The surfaces of the fibers of natural sponge always attach with tissue flakes (Figure 1), the desquamation of which during catalytic application may lead to the loss of nanocatalyst and thus be adverse to the recycling of the catalyst [44]. Therefore, the natural sponge was first treated with alkaline. The pretreatment of soaking sponge in alkaline conditions (M-Sponge) can effectively remove these flakes on the fiber surfaces of the sponge and is beneficial for the recycling of the nano-engineered sponge (Figure 1c).
After being hydrolyzed by alkaline, the surface functional groups, which are not only beneficial for the complexation of metal precursors but also effectively reinforce the interaction between the support and Pd NPs, can be improved while preserving the porous structure of the sponge. Figure 2a shows that the pretreated sponge has an abundance of micropores with size distributions of 5–10 μm and 50–200 μm. The FTIR and XPS spectra of sponge indicate the existence of hydroxyl groups (Figure 2b,c), the content of which was further increased after pretreatment (Table 1), attributed to the presumable hydrolysis of C–F groups and the formation of hydroxyl groups during the pretreatment [45]. The high-resolution spectra of C1s and O1s of sponge and M-Sponge (Figure 3) also suggest the presence of C–OH (285.7 eV, 532.2 eV) [46]. Compared with sponge, the peak of C–OH of Pd NP-loaded sponge slightly shifted to high binding energy (~0.3 eV, Figure 3), implying the interaction of NPs with the hydroxyl groups [47,48].
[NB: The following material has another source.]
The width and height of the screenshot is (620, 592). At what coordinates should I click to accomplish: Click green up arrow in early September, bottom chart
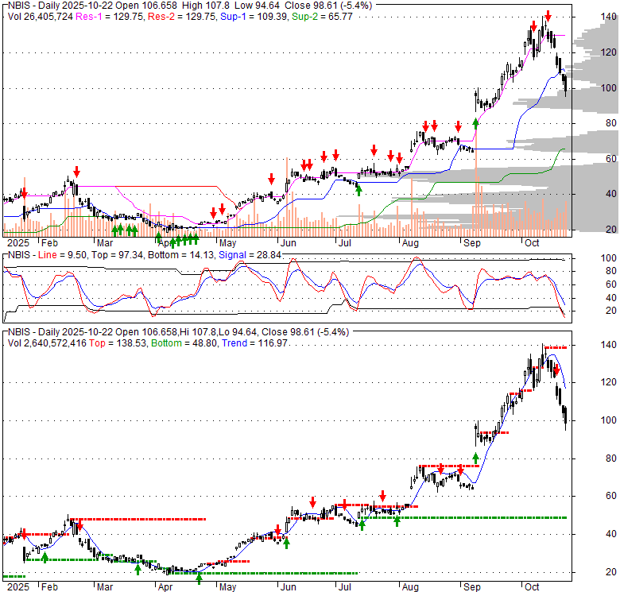tap(476, 458)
The composite of pretreated sponge decorated with Pd NPs (Pd@M-Sponge) was synthesized by the common NaBH4 reduction method. Attributing to that, the abundant –OH groups and proteins in sponge fibers [44,49] can serve as stabilizers for the binding of metal precursors and the subsequent formation and stabilization of Pd NPs [50,51], the synthesized Pd NPs have a narrow size distribution and a small mean diameter (Figure 4). The d spacing value of the Pd NP was 0.229 nm, corresponding to its [111] crystal surface [52,53]. While Pd@Sponge possessed a broad size distribution and a mean size of 2.97 nm (Figure S1). The variation in the size distribution of Pd NPs between Pd@Sponge and Pd@M-Sponge may be attributed to the enriched functional groups in M-Sponge after pretreatment, such as –OH and C=O. These oxygenated functional groups are believed to be crucial in the formation and stabilization of Pd NPs by acting as stabilizing agents [54,55], which promotes the generation of well-dispersed Pd NPs and prevents them from agglomerating, leading to a small particle size and uniform dispersion of Pd NPs [56]. Moreover, benefiting from the stabilization of Pd NPs by oxygenated functional groups, the well-dispersed Pd NPs in Pd@M-Sponge has almost no change after the dechlorination reaction (Figure S1).
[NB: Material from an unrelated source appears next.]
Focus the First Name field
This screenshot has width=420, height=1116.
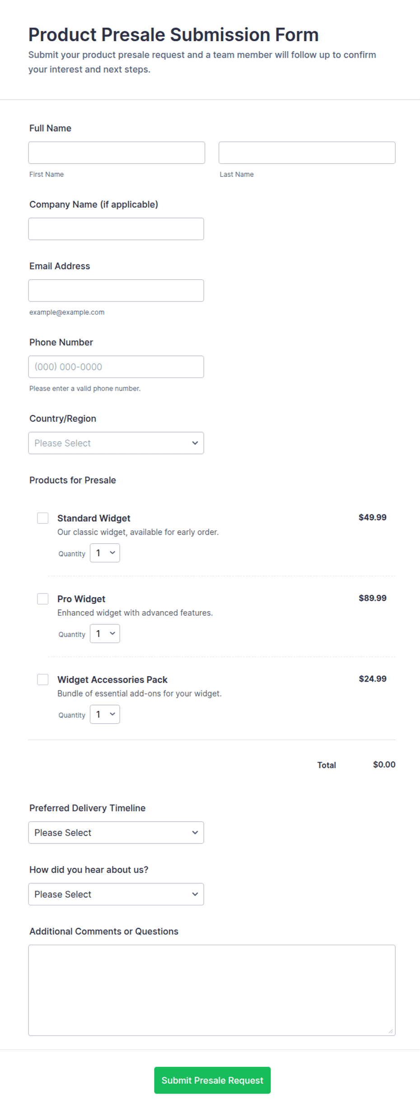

The catalytic dechlorination performance of Pd@M-Sponge was first conducted in the dechlorination of a typical polychlorinated aliphatic hydrocarbon compound, FF [57]. FF is a broad-spectrum antibiotic that is effective for many Gram-positive and Gram-negative bacteria and thus has been used worldwide as one of the permitted antibiotics in aquaculture and cannot be effectively remediated by traditional water treatment technologies [58,59]. As it is difficult to be degraded and may cause deleterious effects on wild aquatic organisms even in low concentrations, the removal of florfenicol from aquatic systems is a significant issue [60,61]. Yet, there is seldom relevant research reporting on the dechlorination of FF by Pd NPs with HCOOH currently.
As shown in Figure 5, FF was rapidly dechlorinated and formed deschloro FF (with one Cl atom) in 30 min, which was almost completely reduced to dideschloro FF (with no Cl atom) in 120 min. The dechlorination of FF follows a pseudo-first-order reaction, and the rate constant (k) was calculated accordingly (Figure 6). The results indicated that a low concentration of FF (50 mg/L) displayed a higher rate constant (14.99 × 10−2 min−1) compared to that (12.09 × 10−2 min−1) of high concentration of FF (100 mg/L) at the same concentration of formic acid (~39 mM). Compared with the reported literature on the dechlorination of FF that mostly adopts the electrocatalytic method or reductive dechlorination by nZVI materials [58,62,63,64], the hydrodechlorination of FF with formic acid by Pd@M-Sponge may be more advantageous for future potential practical applications, owing to the high reaction rate constant, cheap and stable character of the hydrogen carrier, and convenient recycling of the catalyst.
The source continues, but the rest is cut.